Kolkata: Coal India Ltd (CIL) said on Monday that its consolidated net profit in the quarter ended 31 March declined 4.93% to 4,013 crore from a year earlier despite a 22.7% jump in net revenue because money had to be set aside for increased wages.

Increased liability: Coal India CMD S. Narsing Rao. CIL raised the wages of its 365,000 workers with retrospective effect from July last year for which it will have to provide at least Rs 7,000 crore this year. By Indranil Bhoumik/Mint

Consolidated net revenue rose to 19,419 crore from 15,004 crore, thanks to an increase in coal prices in February last year. Production rose 9.6% to 144.6 million tonnes (mt). The price increase resulted in an additional revenue of 10,000 crore in fiscal 2012, according to Rao.

In fiscal 2012, CIL produced 436 mt of coal, marginally short of its target of 447 mt for the year. For the current year, CIL has set itself a production target of 464 mt, which according to Rao is challenging.

Consolidated cash reserves rose 13,000 crore from a year ago to 58,000 crore at the end of March. Income from interest in fiscal 2012 at 5,345 crore is up 44.5% from last year’s 2,964 crore.

It is not clear how CIL proposes to deploy this cash except to expand mining in India, which is facing delays in getting clearance from the environmental authorities and difficulties in acquiring land.

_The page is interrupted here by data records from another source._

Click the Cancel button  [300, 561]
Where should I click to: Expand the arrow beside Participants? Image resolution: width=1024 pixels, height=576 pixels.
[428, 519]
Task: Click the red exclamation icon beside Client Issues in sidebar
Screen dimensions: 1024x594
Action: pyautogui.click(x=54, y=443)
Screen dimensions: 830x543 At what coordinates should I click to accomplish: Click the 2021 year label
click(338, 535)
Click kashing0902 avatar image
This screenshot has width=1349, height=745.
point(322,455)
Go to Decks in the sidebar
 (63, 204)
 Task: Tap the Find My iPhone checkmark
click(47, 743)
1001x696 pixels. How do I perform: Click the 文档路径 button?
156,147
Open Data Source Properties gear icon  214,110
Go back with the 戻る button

Asked if CIL was planning to raise coal prices to recover the higher wage cost in the current fiscal, Rao said the company would look to cut costs and shore up production to mitigate the effect of the wage hike. Analysts across broking firms are expecting a price hike even while admitting that there are political constraints to such a move. Though Rao didn’t rule out a price hike, he said there was no plan to do so immediately.

CIL said it may be able to supply only 60-65% of the coal required by the power companies with which it has long-term fuel supply agreements (FSAs) despite raising the target for supplying coal to such consumers to 347 mt from 312 mt in fiscal 2012.

It could bridge this gap by importing coal, but will do so only if the consumer agrees to pay for the higher cost of doing so, according to Rao.

One of the constraints faced by CIL is the lack of availability of railway rakes. While it needs around 205 rakes per day to support peak production, according to Rao, only 184-185 are currently available.